#### [DOCUMENT PASSAGE]
The issue of self-defense is a question of ultimate fact for the jury. Lytle v. State (1968), 251 Ind. 413, 241 N.E.2d 366; Swift v. State (1961), 242 Ind. 87, 176 N.E.2d 117. The jury is not compelled to accept appellant's testimony that he acted in self-defense. Lytle v. State, supra; Bullard v. State (1964), 245 Ind. 190, 195 N.E.2d 856. It is the jury's function and not this Court's to weigh the evidence and determine the credibility of witnesses. Cowherd v. State (1970), 253 Ind. 693, 256 N.E.2d 679; Stock v. State (1966), 247 Ind. 532, 219 N.E.2d 809. The determination that appellant acted in self-defense in this case depended on the veracity of his own testimony on the witness stand. The jury chose not to believe appellant's story in this regard and we see nothing in the record which compels us to hold otherwise.

#### [DATA EXCERPT]

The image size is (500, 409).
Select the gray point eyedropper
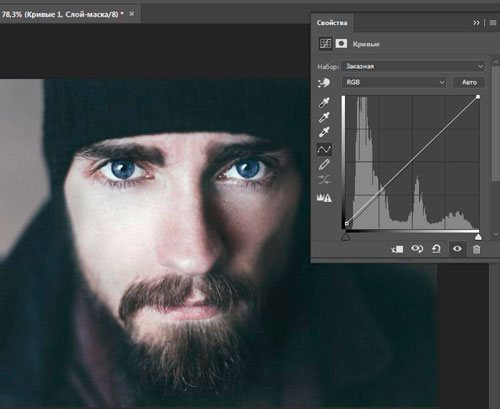pyautogui.click(x=324, y=117)
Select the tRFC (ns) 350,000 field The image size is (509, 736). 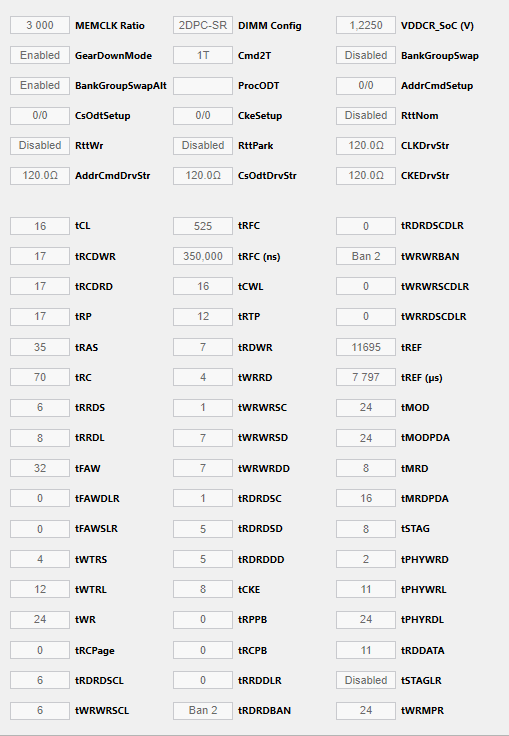point(203,256)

#### [PROBLEMS TO SOLVE]
**1.** Reproduce, word for word, the part of the passage on self-defense that opens with the words containing "The issue of" and closes with "to hold otherwise.".
**2.** Extend the passage on self-defense, picking up right after its final sentence.

#### [EXERCISE ANSWERS]
**1.**
The issue of self-defense is a question of ultimate fact for the jury. Lytle v. State (1968), 251 Ind. 413, 241 N.E.2d 366; Swift v. State (1961), 242 Ind. 87, 176 N.E.2d 117. The jury is not compelled to accept appellant's testimony that he acted in self-defense. Lytle v. State, supra; Bullard v. State (1964), 245 Ind. 190, 195 N.E.2d 856. It is the jury's function and not this Court's to weigh the evidence and determine the credibility of witnesses. Cowherd v. State (1970), 253 Ind. 693, 256 N.E.2d 679; Stock v. State (1966), 247 Ind. 532, 219 N.E.2d 809. The determination that appellant acted in self-defense in this case depended on the veracity of his own testimony on the witness stand. The jury chose not to believe appellant's story in this regard and we see nothing in the record which compels us to hold otherwise.

**2.**
Furthermore, it is well-settled in Indiana that in order for one to invoke the defense of self-defense when chargd with a homicide [in this case appellant was charged with manslaughter] he must be (1) without fault; (2) in a place where he has a right to be; and (3) in real or apparent danger of death or great bodily harm. Hightire v. State (1966), 247 Ind. 164, 213 N.E.2d 707; Bullard v. *642 State, supra. In this case we think that the jury could have found from the evidence and the reasonable inferences deducible therefrom that appellant started the fight with the victim. The fact of appellant's fault in instigating the combat would we believe, preclude him from raising the defense of self-defense.

In view of the foregoing we conclude that the verdict of the jury is sustained by sufficient evidence and the judgment thereon is therefore not contrary to law. The judgment should be affirmed.

Judgment affirmed.

Arterburn, Givan and Jackson, JJ., concur. DeBruler, J., concurs in result.

NOTE. Reported in 261 N.E.2d 862.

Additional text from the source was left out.